Making Frame and Panel Doors
Frame-and-panel doors are a tradition with many classic furniture styles as well as cabinets. Frame-and-panel doors offer several advantages including their beauty. But, more important, they are less prone to warp and twist than solid doors. With the inset panel “loose” in the frame, they more readily adjust to changing humidity, heat and cold conditions.
Frame-and-panel door parts.
Several techniques can be used to create frame-and-panel doors.
Although frame-and-panel doors appear complicated, they are not really hard to build if you take your time and measure carefully. Frame-and-panel doors consist of the rails (the top and bottom pieces), the stiles (the side pieces), and the panel. The panel may be flat or raised. Flat panels are the easiest to construct and install. Raised panels take more work, and arched raised panels require the most work. Arched panels may be simple arches, or a cathedral design.
One of the simplest doors uses a flat panel. In this case a piece of highly figured walnut has been resawn on a bandsaw to create “bookmatched” door panels.
Tools to Use
Several different techniques can be used to create the doors. Flat-panel doors can be built with hand-tools alone, in the traditional way. The rails and stiles are joined together with mortise and tenon joints. Hand cut the tenons with a backsaw and the mortises with brace and bit, and chisel. The rabbets for the panels can be cut with a hand-held rabbet plane.

^^^^^^^^

# SET PROBLEM 1:
From the passage on frame-and-panel doors, quote the part that opens with the words containing "Frame-and-panel door parts." and closes with "a cathedral design.".
# SET PROBLEM 2:
According to the passage on frame-and-panel doors, what kind of joints join the rails and stiles when the doors are built with hand tools in the traditional way?

# EXTRACTED INFORMATION:
^^^^^^^^

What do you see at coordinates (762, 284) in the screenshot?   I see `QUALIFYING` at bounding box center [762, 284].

^^^^^^^^

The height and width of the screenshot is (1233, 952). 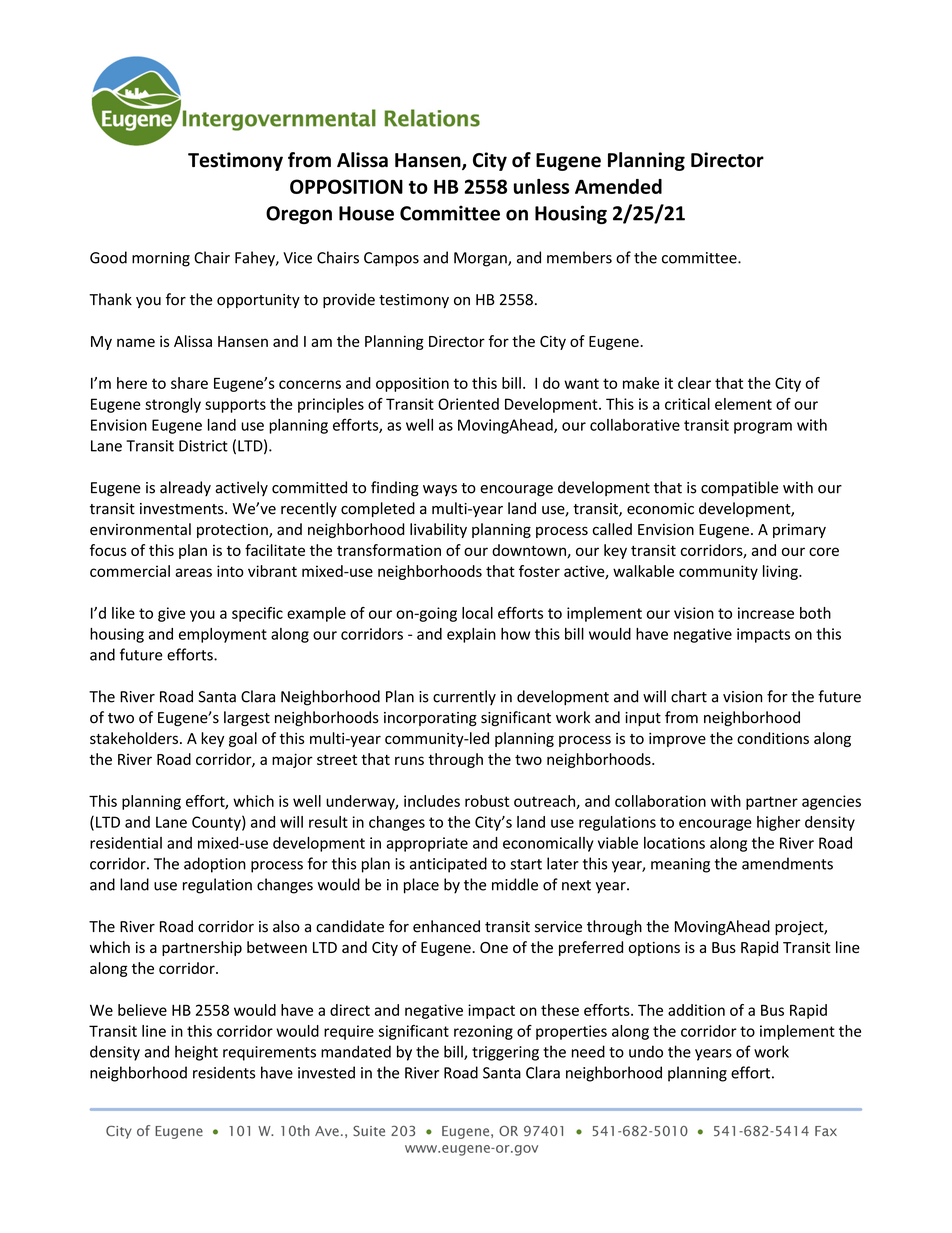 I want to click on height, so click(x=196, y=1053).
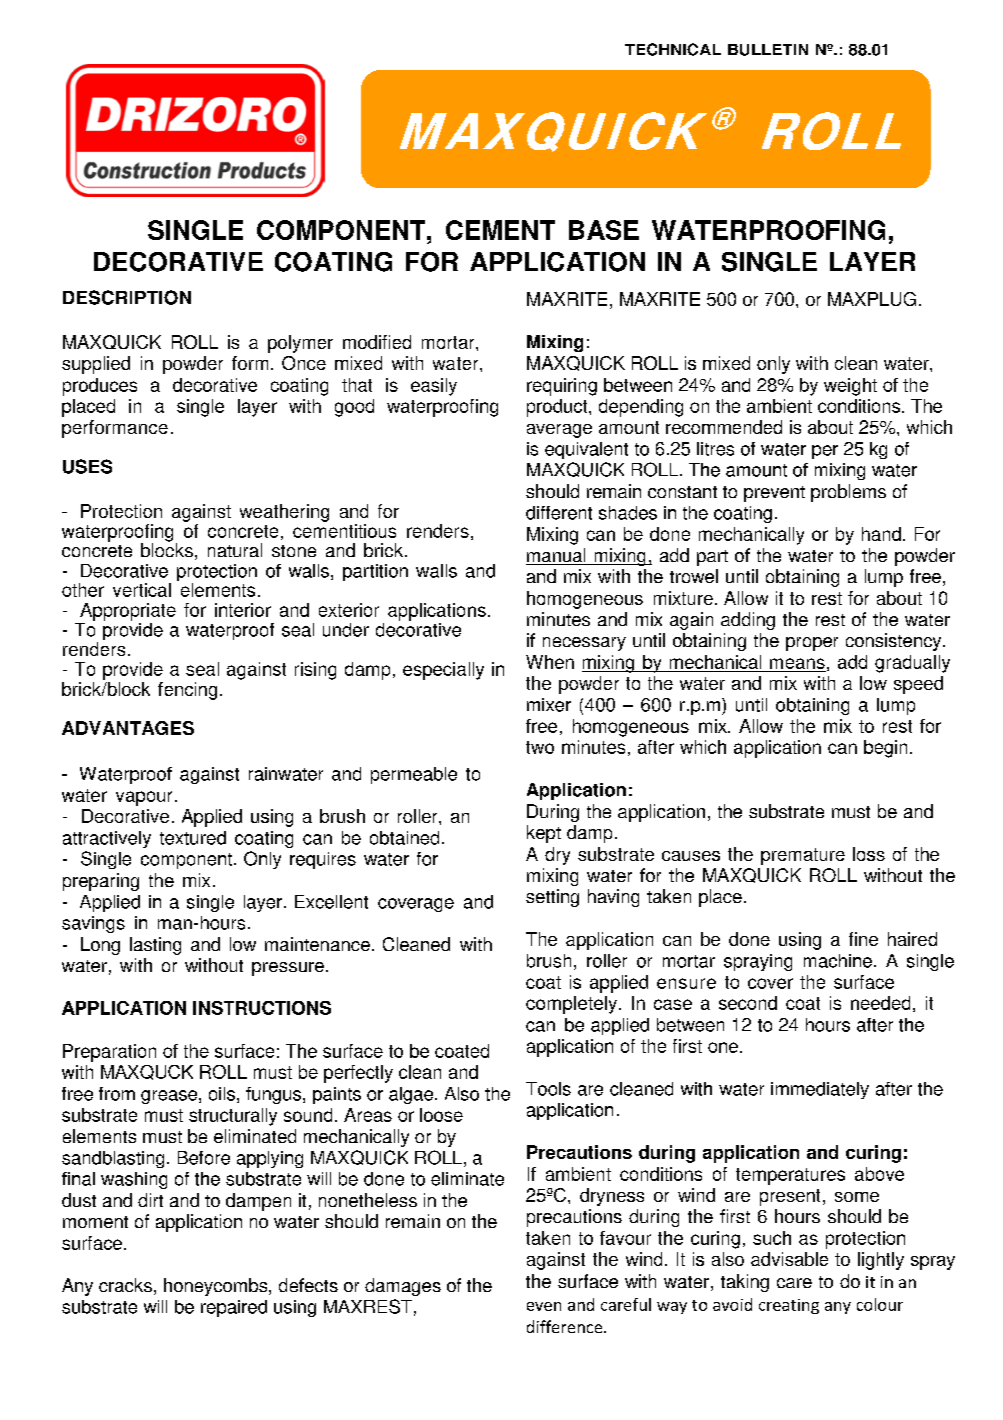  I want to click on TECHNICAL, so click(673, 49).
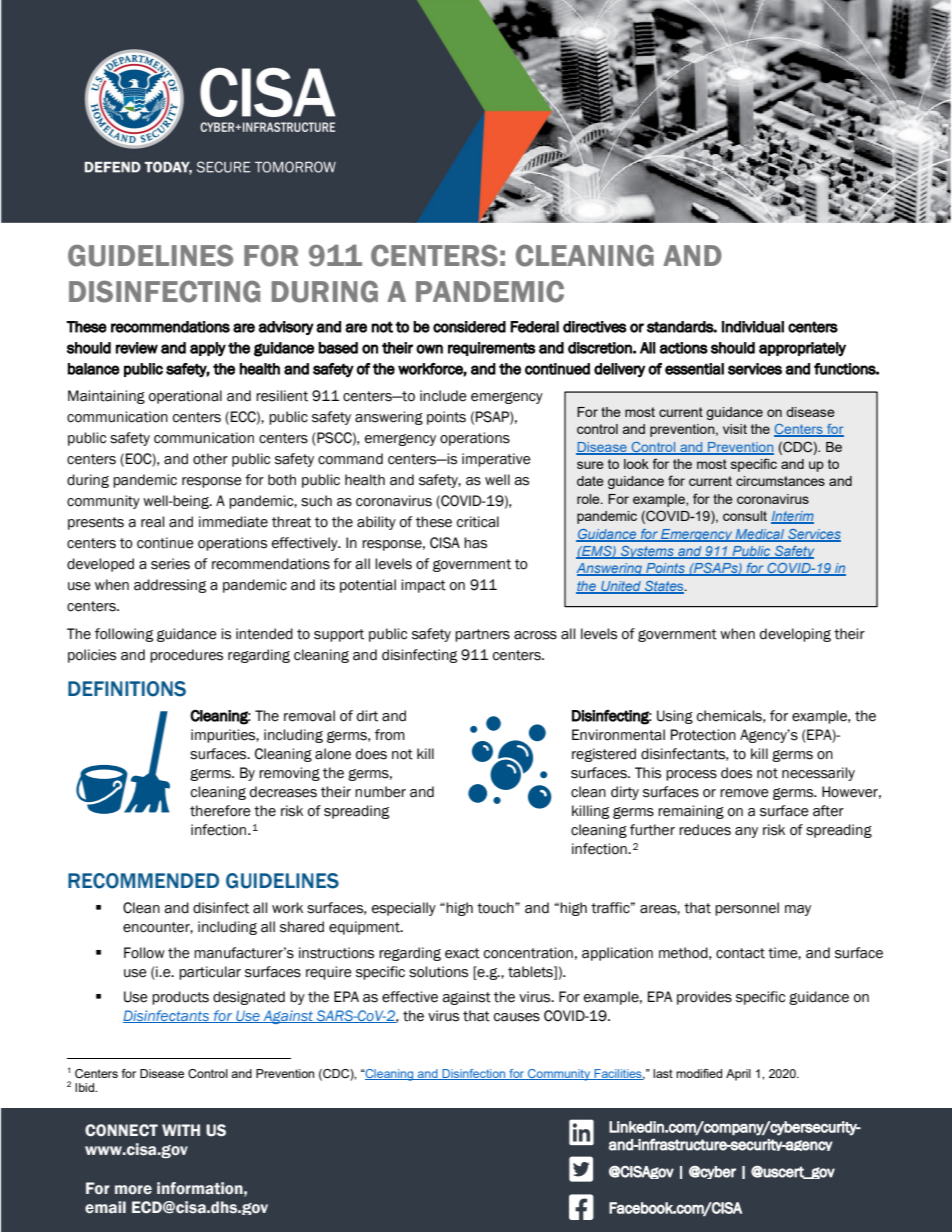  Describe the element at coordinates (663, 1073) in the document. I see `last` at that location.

^^^^^^^^

# FINAL RESULT 1:
Frame-and-panel door parts.
Several techniques can be used to create frame-and-panel doors.
Although frame-and-panel doors appear complicated, they are not really hard to build if you take your time and measure carefully. Frame-and-panel doors consist of the rails (the top and bottom pieces), the stiles (the side pieces), and the panel. The panel may be flat or raised. Flat panels are the easiest to construct and install. Raised panels take more work, and arched raised panels require the most work. Arched panels may be simple arches, or a cathedral design.

# FINAL RESULT 2:
Mortise and tenon joints.